# Frogs & Toads > Mantella & Other Mantellidae > General Discussion >  The Basic & Advanced Husbandry of Mantella Species - By Joshua Ralph

## Joshua Ralph

Hi everyone, 

Following the success of the Article series by myself regarding the generic husbandry and breeding of the Mantella genus (Currently a two part series, with more to come), I have decided to start discussing the basic and advanced husbandry techniques and requirements for 14 of the species within my own personal collection. 

The Husbandry sheets will still be uploaded as care sheets on the main forum but to try and boost up the posts regarding the genus, I thought this would be appropriate. 

If you are interested in reading a copy of the Article 1 in the Practical Reptile Keeping Mantella series, please send me a Personal Message and I will provide a PDF copy of the article. 

If you are interested in reading a copy of the Article 2 in the  Practical Reptile Keeping Mantella series, please send me a Personal  Message and I will provide a PDF copy of the article. 

And Finally, if you are interested in finding out more, about the conservation of the Mantella genus in captivity and in the wild, then please feel free to Like the Mantella Conservation Project on FaceBook. (Click Image Below)




Many thanks and keep your eyes peeled for more posts on this thread. 

Kind regards, 

Joshua Ralph
Moderator.

----------


## Paul

I absolutely love my Mantella. They are very shy, but that makes me appreciate the pictures and videos I am able to get of them. I have a few very rookie videos of feeding them and one "for fun" video of them like a move trailer up on my youtube channel. 

The most common thing people say to me when they see pictures of my M. Ebenaui is that they are not very pretty frogs. I couldn't disagree more! They are not flashy like some of the Dendrobates, but the coloration on them is simply beautiful.

----------


## Lynn

Joshua,
_Thank You_ for sharing all of this terrific information of which, of course, membership will always value and benefit from.

----------


## Paul

Josh,

I would like to get a discussion going around prepping a group to breed. When is the right time, what are the best practices, caring for eggs, raising tadpoles, raising froglets, and when froglets are ready to be sold or traded.

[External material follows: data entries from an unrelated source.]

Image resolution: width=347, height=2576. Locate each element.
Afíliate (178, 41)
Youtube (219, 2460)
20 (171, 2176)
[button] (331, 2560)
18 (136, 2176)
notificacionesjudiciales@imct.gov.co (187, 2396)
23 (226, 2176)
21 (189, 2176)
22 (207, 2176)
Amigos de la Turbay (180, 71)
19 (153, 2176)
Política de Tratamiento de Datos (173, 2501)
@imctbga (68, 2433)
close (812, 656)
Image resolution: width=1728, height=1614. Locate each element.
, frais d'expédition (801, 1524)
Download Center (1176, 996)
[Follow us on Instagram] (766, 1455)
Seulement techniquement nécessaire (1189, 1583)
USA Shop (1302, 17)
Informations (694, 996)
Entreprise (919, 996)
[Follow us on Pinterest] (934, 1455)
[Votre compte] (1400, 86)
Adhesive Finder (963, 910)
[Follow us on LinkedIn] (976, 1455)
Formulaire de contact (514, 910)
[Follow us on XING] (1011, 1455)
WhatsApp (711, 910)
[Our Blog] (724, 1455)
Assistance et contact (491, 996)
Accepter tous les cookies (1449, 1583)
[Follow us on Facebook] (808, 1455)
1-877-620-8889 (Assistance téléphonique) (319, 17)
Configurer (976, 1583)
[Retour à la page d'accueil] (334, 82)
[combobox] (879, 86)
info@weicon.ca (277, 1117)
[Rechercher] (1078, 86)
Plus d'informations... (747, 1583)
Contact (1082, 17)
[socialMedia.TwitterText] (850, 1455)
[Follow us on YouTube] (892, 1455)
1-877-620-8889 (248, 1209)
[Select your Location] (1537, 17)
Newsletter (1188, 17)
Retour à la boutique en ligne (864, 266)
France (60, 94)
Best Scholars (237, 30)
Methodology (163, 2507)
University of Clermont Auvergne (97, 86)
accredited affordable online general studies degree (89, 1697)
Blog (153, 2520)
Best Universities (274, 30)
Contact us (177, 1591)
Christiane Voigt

As I have said before I have a small (5) group of Ebenaui (thanks for the proper id!!!) and originally purchased them with the hopes of breeding them in captivity and start trying to develope a strong healthy line of CB Mantella in the US. I do plan to add more species to my collection as time and availability permit. 

Thanks

Paul

----------


## Joshua Ralph

> I would like to get a discussion going around prepping a group to breed. When is the right time, what are the best practices, caring for eggs, raising tadpoles, raising froglets, and when froglets are ready to be sold or traded.
> 
> As I have said before I have a small (5) group of Ebenaui (thanks for  the proper id!!!) and originally purchased them with the hopes of  breeding them in captivity and start trying to develope a strong healthy  line of CB Mantella in the US. I do plan to add more species to my  collection as time and availability permit. 
> 
> Thanks
> 
> Paul


Well Paul, I breed annually around about the same time every year, from March till around about the middle of September, after which I slowly start to ease off the main triggers for breeding including Feeding and Precipitation. 
Unfortunately, there is no set method of breeding the members of the genus and will require slight differences in regards to temperature, preciptation and dietary in take. The way I do this in regards to the Brown Mantella group species (M.ebenaui and M.betsileo) is like so;

*WARNING*
 Please ensure that all individuals are fully prepared for this preparation, as this can be stressful for the animals 
(I add this to everything I advise people, as it is an incredibly risky process.)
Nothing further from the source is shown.